In order to get this, and to simplify the matters, I always think first in just one parameter with uniform (long-range) a-priori distribution, so that in this case, the MAP estimate of the parameter is the same as the MLE. However, assume that your likelihood function is complicated enough to have several local maxima.

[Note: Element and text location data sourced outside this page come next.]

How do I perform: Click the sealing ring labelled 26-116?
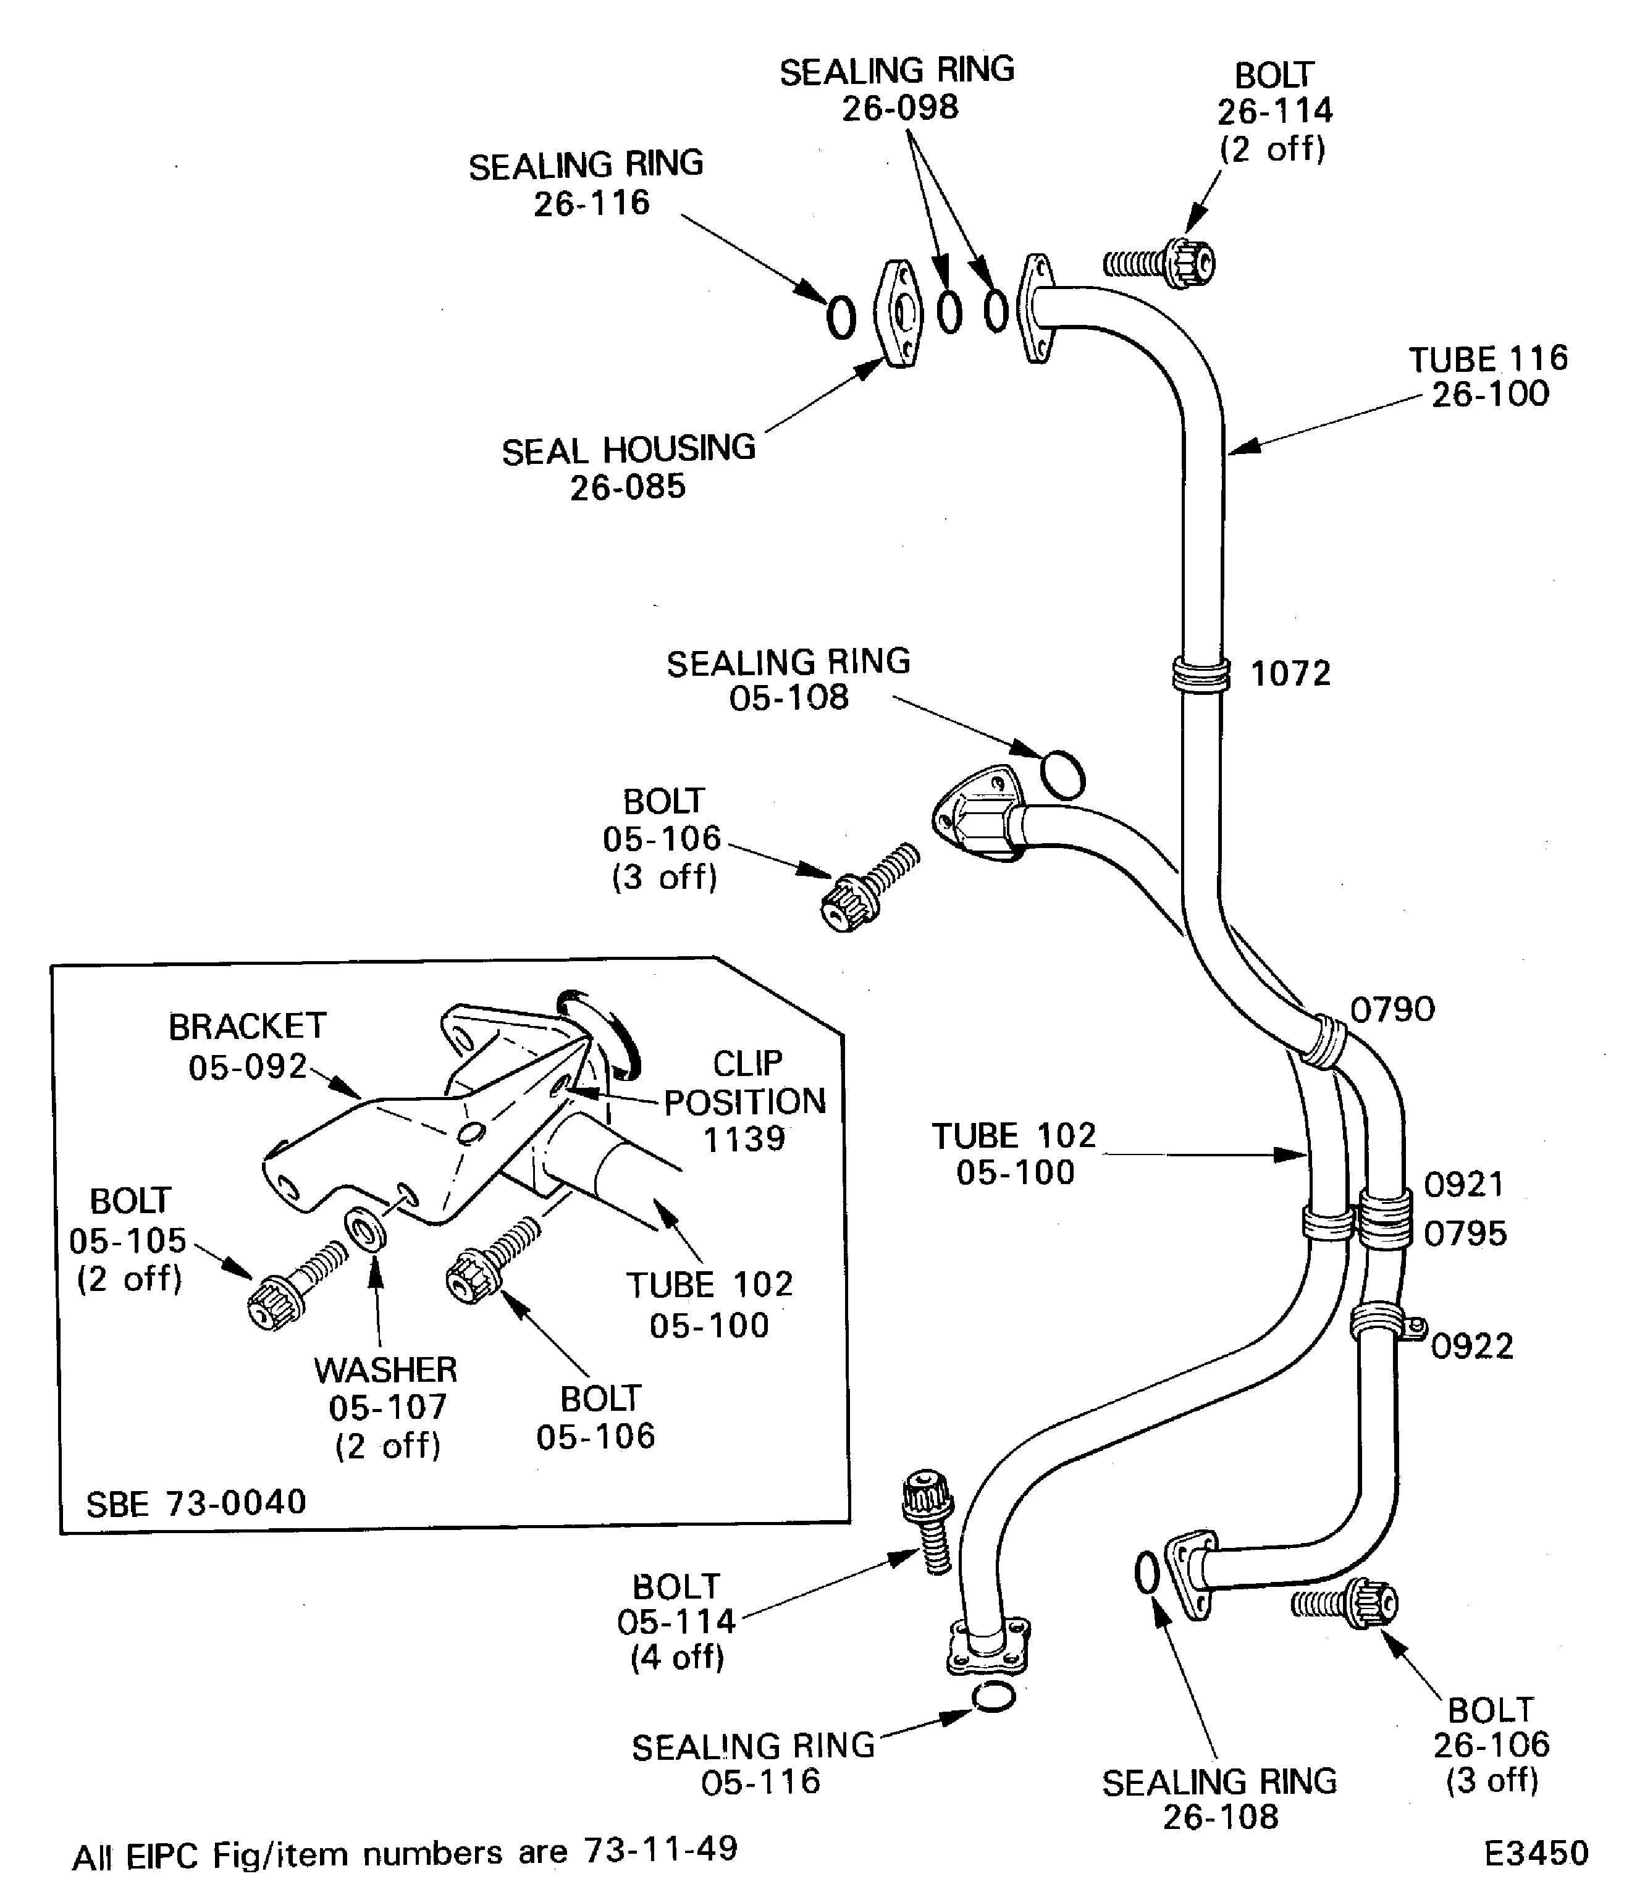click(841, 317)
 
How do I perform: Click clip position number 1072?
click(1290, 675)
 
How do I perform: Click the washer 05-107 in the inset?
click(365, 1230)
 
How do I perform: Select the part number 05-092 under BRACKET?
click(247, 1067)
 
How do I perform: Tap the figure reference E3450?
click(1536, 1854)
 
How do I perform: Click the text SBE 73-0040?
click(196, 1503)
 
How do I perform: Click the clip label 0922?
click(1471, 1347)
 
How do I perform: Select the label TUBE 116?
click(1488, 358)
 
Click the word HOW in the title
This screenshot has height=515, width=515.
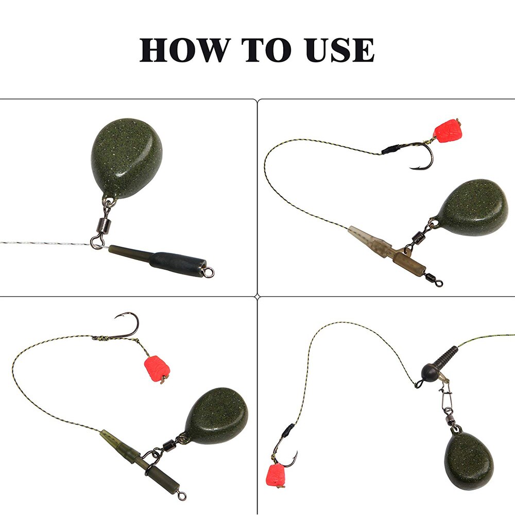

What MCMC does in this example in 1-D is to explore the posterior curve until it finds values of maximum probability. If the variance is too short, you'll most surely get stuck on local maxima, because you'll be always sampling values near it: the MCMC algorithm will "think" it is stuck on the target distribution. However, if the variance is too large, once you get stuck on one local maximum, you'll more-or-less reject values until you find other regions of maximum probability. If you happen to propose the value at the MAP (or a similar region of local maximum probability which is larger than the others), with a large variance you'll end up rejecting almost every other value: the difference between this region and the others will be too large.
Of course, all of the above will affect the convergence rate and not the convergence "per-se" of your chains. Recall that whatever the variance, as long as the probability of selecting the value of this global maximum region is positive, your chain will converge.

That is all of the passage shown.